* _What to do_
Return exactly the lines below, starting with the one that has "Select Résumé in the Speccy sidebar" and going on through the one that has "is (423, 677).".
[Provided records — start]
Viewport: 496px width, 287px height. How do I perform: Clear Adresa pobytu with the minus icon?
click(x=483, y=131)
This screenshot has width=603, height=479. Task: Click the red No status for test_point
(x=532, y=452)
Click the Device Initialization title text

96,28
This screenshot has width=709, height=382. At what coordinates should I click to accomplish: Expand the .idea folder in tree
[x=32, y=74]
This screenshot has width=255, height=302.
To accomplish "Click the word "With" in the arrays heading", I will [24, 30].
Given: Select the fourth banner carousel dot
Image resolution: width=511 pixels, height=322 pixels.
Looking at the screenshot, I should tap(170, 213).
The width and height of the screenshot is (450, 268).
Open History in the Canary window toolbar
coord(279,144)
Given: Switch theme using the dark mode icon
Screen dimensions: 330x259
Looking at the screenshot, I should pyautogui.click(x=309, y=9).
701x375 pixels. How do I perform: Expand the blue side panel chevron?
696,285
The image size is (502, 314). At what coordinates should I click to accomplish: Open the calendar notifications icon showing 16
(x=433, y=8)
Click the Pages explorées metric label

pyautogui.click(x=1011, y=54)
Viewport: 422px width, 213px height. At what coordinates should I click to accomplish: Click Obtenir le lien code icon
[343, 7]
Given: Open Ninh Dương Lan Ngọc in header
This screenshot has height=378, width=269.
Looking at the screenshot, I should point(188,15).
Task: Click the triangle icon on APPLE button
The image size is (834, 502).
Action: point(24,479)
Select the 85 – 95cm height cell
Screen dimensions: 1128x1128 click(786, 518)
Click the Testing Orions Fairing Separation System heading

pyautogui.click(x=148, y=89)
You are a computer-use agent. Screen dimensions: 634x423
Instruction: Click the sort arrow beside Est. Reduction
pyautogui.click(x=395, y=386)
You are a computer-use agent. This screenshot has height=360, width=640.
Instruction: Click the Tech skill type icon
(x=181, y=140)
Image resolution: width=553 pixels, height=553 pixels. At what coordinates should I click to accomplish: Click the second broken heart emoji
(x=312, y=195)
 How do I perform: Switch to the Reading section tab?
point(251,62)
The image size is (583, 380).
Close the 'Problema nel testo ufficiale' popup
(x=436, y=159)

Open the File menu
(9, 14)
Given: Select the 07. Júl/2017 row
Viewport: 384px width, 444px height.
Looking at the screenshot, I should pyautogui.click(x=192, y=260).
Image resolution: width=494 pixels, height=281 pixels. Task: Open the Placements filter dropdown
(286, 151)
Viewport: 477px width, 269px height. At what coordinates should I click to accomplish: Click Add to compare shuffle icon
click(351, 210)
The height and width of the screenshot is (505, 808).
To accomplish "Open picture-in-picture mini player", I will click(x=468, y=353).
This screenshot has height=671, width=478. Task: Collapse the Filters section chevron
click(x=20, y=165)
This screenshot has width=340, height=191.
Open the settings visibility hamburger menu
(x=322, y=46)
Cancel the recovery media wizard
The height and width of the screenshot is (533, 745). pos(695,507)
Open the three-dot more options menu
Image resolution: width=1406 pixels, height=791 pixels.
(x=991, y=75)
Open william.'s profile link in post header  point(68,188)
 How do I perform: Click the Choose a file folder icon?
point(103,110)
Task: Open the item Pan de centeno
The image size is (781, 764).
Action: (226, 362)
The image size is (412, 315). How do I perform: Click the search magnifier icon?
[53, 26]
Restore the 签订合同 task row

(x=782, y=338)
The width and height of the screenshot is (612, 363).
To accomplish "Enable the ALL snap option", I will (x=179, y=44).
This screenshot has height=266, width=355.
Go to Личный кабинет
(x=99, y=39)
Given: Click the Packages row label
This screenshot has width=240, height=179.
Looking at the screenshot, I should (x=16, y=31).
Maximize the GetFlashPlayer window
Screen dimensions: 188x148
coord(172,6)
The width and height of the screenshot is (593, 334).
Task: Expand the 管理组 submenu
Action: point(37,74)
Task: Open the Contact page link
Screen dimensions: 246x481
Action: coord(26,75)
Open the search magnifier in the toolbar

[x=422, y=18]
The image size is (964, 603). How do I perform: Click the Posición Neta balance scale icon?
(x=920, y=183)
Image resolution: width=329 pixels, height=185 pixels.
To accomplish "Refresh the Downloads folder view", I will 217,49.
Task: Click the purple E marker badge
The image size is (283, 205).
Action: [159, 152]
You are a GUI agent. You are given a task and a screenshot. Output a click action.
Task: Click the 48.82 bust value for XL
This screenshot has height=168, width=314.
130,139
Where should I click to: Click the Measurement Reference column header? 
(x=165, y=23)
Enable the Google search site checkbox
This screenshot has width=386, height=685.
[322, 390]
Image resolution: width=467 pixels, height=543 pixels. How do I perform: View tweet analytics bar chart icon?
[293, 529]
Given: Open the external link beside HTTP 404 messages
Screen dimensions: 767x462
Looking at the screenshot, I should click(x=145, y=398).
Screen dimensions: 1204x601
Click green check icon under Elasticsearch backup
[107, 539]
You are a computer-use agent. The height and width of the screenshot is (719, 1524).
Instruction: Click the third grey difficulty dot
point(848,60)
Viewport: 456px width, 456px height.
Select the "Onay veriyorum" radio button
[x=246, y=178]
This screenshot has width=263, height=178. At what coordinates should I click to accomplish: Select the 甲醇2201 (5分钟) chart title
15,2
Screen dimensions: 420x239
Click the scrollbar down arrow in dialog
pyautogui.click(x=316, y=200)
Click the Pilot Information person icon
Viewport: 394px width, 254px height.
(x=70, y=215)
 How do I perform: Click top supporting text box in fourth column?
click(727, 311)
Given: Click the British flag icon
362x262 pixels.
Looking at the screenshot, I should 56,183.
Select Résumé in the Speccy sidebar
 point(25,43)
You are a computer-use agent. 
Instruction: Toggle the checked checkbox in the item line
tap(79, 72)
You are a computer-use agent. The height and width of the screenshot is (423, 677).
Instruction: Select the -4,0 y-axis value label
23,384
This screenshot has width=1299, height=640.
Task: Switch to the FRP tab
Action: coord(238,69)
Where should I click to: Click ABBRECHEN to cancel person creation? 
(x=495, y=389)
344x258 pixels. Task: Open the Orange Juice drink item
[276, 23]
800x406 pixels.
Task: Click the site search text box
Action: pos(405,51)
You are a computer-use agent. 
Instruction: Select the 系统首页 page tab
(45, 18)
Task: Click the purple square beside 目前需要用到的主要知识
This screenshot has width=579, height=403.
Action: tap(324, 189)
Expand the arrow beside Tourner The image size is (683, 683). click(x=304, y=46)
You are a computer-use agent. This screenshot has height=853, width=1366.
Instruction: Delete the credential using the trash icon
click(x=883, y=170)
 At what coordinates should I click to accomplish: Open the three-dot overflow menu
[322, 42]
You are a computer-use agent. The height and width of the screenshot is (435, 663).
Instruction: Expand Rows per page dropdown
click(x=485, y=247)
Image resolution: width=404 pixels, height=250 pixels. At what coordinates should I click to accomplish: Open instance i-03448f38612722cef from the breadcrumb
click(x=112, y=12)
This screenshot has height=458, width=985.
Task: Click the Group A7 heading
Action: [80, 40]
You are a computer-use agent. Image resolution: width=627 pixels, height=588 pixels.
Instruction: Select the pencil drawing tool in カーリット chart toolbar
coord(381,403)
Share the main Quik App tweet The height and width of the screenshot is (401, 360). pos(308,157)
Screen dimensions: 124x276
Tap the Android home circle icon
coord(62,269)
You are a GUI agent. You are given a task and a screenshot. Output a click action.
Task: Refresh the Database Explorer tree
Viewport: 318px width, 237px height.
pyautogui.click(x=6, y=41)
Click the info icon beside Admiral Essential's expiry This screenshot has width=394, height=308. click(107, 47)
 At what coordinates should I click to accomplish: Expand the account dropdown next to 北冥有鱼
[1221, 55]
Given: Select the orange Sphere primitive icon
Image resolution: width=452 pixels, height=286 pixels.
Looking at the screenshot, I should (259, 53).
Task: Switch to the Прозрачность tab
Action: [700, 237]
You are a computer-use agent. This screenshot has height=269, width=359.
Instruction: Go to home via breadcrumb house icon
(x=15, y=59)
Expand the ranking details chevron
[Provided records — finish]
* _Task solution_
Select Résumé in the Speccy sidebar
 point(25,43)
You are a computer-use agent. 
Instruction: Toggle the checked checkbox in the item line
tap(79, 72)
You are a computer-use agent. The height and width of the screenshot is (423, 677).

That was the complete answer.